MS candidates, with the assistance of their advisors and graduate committees, are required to complete one of the three available closure options. For some ENS students, the culminating experience of graduate-level work is a formal thesis. Other ENS students develop a substantial and carefully-designed graduate project, such as an interpretive plan for a nature center, an exhibit for a museum or visitors’ center, a film or multimedia show with supportive materials, or a finished and well-researched draft of environmental legislation or policy. ENS students are required to present and defend their thesis/graduate project proposal and completed thesis/graduate project before the graduate committee. The third closure option is the Capstone Closure course. The Capstone Closure option is not available to students in the General Environmental Science Concentration. The Capstone Closure option involves the completion of a 240-hour professional internship while enrolled in ENS 550. Before enrolling in ENS 550, capstone students must identify a suitable internship site and develop an internship plan in consultation with their internship site supervisor and the capstone instructor. The capstone instructor determines whether the proposed internship activities and learning goals meet departmental standards. Prior approval of the internship plan is required in order to register for ENS 550. While enrolled in ENS 550, students submit regular progress reports and complete a final capstone presentation and a comprehensive final capstone report summarizing and analyzing their accomplishments and learning experiences during the internship.

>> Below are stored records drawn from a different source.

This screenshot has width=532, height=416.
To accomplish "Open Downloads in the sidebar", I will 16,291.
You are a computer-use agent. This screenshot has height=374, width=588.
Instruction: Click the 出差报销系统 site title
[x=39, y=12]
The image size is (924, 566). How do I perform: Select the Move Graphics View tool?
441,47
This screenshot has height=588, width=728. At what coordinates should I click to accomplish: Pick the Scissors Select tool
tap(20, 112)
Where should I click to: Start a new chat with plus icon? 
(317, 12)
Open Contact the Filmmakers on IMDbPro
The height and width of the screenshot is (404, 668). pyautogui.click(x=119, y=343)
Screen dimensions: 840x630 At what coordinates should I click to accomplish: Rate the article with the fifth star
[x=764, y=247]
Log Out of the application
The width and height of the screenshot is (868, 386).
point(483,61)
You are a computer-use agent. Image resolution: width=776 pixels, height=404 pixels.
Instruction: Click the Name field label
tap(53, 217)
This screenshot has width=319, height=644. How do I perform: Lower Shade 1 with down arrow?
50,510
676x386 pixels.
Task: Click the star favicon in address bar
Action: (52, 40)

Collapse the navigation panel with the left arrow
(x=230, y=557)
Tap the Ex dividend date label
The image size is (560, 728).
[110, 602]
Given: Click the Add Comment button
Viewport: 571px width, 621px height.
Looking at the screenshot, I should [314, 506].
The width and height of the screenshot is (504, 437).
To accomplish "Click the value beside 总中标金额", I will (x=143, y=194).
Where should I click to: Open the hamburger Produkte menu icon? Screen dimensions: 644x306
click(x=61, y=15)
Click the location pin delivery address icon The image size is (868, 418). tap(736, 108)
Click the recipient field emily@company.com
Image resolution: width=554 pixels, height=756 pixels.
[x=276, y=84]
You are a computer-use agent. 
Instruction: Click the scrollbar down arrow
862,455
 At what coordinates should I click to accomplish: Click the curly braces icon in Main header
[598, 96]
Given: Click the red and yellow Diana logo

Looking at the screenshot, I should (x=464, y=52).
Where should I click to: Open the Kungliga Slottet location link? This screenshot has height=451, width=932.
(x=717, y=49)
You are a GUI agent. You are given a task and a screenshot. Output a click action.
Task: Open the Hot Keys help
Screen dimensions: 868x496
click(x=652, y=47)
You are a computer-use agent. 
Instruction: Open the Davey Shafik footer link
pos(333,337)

Students enroll for thesis or graduate project credit hours with the approval of their thesis/graduate project advisor. Students must enroll in a total of four credit hours of closure; however, they may accrue the total in increments (thesis and graduate project only). Once students begin taking closure hours, they are required by campus policy to be enrolled in at least one closure hour per regular semester (fall and spring) until the four-credit hour closure requirement is completed. If the closure exercise is not completed by the time four credit hours have been completed, students must register for zero credit hours (one billable hour) of ENS 511, ENS 529, or ENS 557 (as applicable) in all subsequent regular semesters (fall and spring) until the closure exercise is completed.